Worldwide Internet users 2005 2010 2014a
World population[34] 6.5 billion 6.9 billion 7.2 billion
Not using the Internet 84% 70% 60%
Using the Internet 16% 30% 40%
Users in the developing world 8% 21% 32%
Users in the developed world 51% 67% 78%
a Estimate.
Source: International Telecommunications Union.[35]
The Internet continues to grow, driven by ever greater amounts of online information and knowledge, commerce, entertainment and social networking.[36] During the late 1990s, it was estimated that traffic on the public Internet grew by 100 percent per year, while the mean annual growth in the number of Internet users was thought to be between 20% and 50%.[37] This growth is often attributed to the lack of central administration, which allows organic growth of the network, as well as the non-proprietary nature of the Internet protocols, which encourages vendor interoperability and prevents any one company from exerting too much control over the network.[38] As of 31 March 2011, the estimated total number of Internet users was 2.095 billion (30.2% of world population).[39] It is estimated that in 1993 the Internet carried only 1% of the information flowing through two-way telecommunication, by 2000 this figure had grown to 51%, and by 2007 more than 97% of all telecommunicated information was carried over the Internet.[40]
Governance
Main article: Internet governance
ICANN headquarters in the Playa Vista neighborhood of Los Angeles, California, United States.
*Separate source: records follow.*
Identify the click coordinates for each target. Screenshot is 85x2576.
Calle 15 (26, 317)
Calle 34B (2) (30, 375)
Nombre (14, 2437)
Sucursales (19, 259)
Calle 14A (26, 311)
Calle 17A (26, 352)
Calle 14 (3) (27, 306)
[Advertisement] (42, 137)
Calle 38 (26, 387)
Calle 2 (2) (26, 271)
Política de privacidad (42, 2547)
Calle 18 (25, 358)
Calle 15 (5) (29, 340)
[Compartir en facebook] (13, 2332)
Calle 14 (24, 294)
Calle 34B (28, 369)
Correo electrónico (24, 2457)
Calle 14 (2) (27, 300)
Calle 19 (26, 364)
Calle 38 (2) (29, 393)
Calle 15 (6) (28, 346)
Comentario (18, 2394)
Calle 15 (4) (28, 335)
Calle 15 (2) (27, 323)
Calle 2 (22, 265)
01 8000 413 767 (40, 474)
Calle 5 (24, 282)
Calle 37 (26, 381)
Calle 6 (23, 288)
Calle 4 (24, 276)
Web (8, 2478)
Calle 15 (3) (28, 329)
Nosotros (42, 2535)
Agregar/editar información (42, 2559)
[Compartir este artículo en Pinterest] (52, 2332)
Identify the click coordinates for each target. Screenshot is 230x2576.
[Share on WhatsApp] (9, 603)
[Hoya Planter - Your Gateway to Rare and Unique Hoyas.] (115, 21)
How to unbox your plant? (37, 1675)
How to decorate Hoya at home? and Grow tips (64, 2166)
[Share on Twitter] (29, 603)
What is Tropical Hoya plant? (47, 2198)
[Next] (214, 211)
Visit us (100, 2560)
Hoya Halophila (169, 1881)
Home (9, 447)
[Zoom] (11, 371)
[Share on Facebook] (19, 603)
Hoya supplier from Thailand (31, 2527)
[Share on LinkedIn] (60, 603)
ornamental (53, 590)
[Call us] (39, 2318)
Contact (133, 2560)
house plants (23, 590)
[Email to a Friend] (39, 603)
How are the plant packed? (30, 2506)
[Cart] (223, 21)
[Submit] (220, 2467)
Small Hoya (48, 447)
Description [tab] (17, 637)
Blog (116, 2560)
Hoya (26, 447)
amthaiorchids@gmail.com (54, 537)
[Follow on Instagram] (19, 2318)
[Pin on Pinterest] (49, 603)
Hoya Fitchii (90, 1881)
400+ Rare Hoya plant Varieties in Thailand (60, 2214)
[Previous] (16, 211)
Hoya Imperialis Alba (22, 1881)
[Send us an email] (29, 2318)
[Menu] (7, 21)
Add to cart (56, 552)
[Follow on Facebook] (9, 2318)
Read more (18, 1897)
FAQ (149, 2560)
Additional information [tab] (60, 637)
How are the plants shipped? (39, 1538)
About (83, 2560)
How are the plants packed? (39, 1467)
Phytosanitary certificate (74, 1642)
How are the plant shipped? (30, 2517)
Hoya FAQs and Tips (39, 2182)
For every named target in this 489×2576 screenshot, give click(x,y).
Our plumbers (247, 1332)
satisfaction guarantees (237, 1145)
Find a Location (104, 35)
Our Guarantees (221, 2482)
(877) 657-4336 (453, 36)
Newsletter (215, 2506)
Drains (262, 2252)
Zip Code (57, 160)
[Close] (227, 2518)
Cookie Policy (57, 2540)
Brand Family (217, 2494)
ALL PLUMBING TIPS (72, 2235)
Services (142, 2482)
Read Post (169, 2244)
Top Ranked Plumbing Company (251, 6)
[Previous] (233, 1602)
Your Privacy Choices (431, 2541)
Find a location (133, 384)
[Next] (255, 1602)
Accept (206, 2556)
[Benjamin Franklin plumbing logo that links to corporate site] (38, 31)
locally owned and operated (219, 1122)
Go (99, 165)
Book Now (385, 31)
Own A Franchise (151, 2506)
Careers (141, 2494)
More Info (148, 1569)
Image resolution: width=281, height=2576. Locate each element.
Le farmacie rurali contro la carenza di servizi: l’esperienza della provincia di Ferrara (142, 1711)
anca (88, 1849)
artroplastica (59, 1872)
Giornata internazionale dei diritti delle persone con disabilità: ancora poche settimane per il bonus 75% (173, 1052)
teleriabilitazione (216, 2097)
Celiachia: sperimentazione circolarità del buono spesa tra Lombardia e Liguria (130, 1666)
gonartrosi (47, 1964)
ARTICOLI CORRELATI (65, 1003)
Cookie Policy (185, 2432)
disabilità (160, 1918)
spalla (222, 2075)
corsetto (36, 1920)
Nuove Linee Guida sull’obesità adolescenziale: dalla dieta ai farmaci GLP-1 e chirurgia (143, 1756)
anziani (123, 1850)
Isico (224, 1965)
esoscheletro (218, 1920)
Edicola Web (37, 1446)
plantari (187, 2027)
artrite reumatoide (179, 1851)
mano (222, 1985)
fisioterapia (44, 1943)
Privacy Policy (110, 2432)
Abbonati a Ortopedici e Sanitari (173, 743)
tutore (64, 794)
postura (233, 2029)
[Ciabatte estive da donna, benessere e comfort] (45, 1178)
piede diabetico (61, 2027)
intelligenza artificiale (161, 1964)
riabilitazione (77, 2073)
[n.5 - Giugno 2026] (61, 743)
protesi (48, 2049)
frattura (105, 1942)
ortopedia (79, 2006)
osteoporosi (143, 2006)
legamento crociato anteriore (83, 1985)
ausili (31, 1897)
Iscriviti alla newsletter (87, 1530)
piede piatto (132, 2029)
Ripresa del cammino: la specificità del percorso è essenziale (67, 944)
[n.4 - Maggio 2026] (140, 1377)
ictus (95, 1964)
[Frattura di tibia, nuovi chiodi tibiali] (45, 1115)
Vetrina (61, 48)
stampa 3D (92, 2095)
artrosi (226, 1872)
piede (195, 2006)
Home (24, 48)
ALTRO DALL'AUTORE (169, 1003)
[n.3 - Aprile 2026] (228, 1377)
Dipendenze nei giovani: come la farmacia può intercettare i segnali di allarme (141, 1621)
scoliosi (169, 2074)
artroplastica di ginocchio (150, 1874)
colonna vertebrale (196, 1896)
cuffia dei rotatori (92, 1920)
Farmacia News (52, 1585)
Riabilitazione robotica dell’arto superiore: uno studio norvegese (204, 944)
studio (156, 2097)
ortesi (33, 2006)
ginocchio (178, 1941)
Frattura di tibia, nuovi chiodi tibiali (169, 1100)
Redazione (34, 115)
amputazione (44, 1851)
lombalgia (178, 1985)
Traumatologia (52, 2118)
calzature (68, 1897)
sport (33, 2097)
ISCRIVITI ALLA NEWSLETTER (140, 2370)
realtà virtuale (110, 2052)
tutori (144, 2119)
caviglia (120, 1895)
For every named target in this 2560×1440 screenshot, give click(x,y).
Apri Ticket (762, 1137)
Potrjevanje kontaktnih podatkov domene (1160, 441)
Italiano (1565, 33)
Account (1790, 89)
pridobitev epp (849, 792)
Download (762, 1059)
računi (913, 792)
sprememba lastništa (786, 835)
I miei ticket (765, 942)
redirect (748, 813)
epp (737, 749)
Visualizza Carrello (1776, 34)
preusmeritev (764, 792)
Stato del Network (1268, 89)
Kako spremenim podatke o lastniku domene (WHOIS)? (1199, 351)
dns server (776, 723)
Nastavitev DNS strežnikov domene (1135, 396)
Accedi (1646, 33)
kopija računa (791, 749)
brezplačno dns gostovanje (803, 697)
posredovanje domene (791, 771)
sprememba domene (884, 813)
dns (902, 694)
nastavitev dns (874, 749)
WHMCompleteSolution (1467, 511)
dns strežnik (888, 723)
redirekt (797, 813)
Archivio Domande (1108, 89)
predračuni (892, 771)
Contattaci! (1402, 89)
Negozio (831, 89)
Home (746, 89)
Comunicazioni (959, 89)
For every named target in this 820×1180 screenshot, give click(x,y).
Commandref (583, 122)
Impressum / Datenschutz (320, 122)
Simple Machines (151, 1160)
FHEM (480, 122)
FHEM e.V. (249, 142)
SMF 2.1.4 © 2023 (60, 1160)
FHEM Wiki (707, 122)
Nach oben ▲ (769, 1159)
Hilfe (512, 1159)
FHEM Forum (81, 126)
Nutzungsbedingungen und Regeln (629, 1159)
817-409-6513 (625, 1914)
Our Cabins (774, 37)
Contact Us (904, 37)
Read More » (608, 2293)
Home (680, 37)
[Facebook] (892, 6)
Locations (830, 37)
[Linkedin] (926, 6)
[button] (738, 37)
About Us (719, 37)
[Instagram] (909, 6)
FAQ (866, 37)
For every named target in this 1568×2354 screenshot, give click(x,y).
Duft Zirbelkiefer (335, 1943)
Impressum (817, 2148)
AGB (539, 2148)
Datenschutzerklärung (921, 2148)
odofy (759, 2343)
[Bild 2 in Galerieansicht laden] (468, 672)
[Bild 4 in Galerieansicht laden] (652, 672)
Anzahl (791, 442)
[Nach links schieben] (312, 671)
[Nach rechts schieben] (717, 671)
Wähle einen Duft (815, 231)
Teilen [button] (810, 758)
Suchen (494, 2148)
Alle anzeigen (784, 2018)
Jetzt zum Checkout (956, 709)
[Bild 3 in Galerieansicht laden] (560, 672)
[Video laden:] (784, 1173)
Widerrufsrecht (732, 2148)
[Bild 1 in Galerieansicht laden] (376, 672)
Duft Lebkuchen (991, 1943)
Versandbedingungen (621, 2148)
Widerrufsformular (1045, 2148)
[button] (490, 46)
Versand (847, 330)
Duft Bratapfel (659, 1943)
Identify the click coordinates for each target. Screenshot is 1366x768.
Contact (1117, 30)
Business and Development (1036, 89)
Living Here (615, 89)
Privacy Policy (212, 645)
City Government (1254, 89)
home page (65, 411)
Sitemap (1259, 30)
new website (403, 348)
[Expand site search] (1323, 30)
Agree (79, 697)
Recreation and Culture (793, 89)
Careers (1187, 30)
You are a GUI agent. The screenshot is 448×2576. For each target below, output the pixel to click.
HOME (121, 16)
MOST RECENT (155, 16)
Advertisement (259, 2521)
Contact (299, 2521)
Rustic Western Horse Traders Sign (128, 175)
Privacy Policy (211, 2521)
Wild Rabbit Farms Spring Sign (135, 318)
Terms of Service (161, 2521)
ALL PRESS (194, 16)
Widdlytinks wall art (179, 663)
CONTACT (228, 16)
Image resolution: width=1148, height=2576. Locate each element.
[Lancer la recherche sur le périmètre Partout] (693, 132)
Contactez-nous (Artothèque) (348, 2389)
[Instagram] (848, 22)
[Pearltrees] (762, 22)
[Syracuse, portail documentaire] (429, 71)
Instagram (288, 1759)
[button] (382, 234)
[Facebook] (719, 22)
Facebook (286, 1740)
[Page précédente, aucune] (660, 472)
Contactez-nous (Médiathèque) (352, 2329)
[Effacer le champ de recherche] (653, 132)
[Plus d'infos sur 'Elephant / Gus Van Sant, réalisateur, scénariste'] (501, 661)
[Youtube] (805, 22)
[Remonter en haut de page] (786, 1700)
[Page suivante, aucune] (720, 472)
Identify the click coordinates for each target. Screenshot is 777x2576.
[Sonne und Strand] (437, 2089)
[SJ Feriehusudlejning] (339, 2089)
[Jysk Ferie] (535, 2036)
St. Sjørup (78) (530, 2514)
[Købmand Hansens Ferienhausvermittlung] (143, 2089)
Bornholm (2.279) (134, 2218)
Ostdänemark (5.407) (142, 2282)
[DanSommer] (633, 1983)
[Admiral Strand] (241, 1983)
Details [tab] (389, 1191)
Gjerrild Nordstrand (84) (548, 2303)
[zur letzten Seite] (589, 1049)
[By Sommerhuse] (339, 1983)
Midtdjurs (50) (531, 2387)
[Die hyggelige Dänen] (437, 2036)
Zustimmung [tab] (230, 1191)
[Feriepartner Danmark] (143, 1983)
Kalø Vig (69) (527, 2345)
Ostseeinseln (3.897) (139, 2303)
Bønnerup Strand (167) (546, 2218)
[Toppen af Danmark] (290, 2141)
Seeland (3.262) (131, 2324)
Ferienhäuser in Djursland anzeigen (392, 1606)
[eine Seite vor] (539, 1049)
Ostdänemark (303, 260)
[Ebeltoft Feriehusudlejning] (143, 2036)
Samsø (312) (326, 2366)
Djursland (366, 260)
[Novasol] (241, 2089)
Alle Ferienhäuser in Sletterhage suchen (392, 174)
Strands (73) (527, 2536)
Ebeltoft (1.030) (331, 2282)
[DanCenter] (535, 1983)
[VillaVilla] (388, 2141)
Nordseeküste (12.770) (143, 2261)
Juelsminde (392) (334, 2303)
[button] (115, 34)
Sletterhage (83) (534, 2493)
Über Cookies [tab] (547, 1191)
The Internet is a globally distributed network comprising many voluntarily interconnected autonomous networks. It operates without a central governing body.
The technical underpinning and standardization of the core protocols (IPv4 and IPv6) is an activity of the Internet Engineering Task Force (IETF), a non-profit organization of loosely affiliated international participants that anyone may associate with by contributing technical expertise.
To maintain interoperability, the principal name spaces of the Internet are administered by the Internet Corporation for Assigned Names and Numbers (ICANN), headquartered in the neighborhood of Playa Vista, in Los Angeles, California. ICANN is the authority that coordinates the assignment of unique identifiers for use on the Internet, including domain names, Internet Protocol (IP) addresses, application port numbers in the transport protocols, and many other parameters. Globally unified name spaces, in which names and numbers are uniquely assigned, are essential for maintaining the global reach of the Internet. ICANN is governed by an international board of directors drawn from across the Internet technical, business, academic, and other non-commercial communities. ICANN’s role in coordinating the assignment of unique identifiers distinguishes it as perhaps the only central coordinating body for the global Internet.[41]
Regional Internet Registries (RIRs) allocate IP addresses:
African Network Information Center (AfriNIC) for Africa
American Registry for Internet Numbers (ARIN) for North America
Asia-Pacific Network Information Centre (APNIC) for Asia and the Pacific region
Latin American and Caribbean Internet Addresses Registry (LACNIC) for Latin America and the Caribbean region
Réseaux IP Européens – Network Coordination Centre (RIPE NCC) for Europe, the Middle East, and Central Asia
The National Telecommunications and Information Administration, an agency of the United States Department of Commerce, continues to have final approval over changes to the DNS root zone.[42][43][44]
The Internet Society (ISOC) was founded in 1992 with a mission to “assure the open development, evolution and use of the Internet for the benefit of all people throughout the world”.[45] Its members include individuals (anyone may join) as well as corporations, organizations, governments, and universities. Among other activities ISOC provides an administrative home for a number of less formally organized groups that are involved in developing and managing the Internet, including: the Internet Engineering Task Force (IETF), Internet Architecture Board (IAB), Internet Engineering Steering Group (IESG), Internet Research Task Force (IRTF), and Internet Research Steering Group (IRSG).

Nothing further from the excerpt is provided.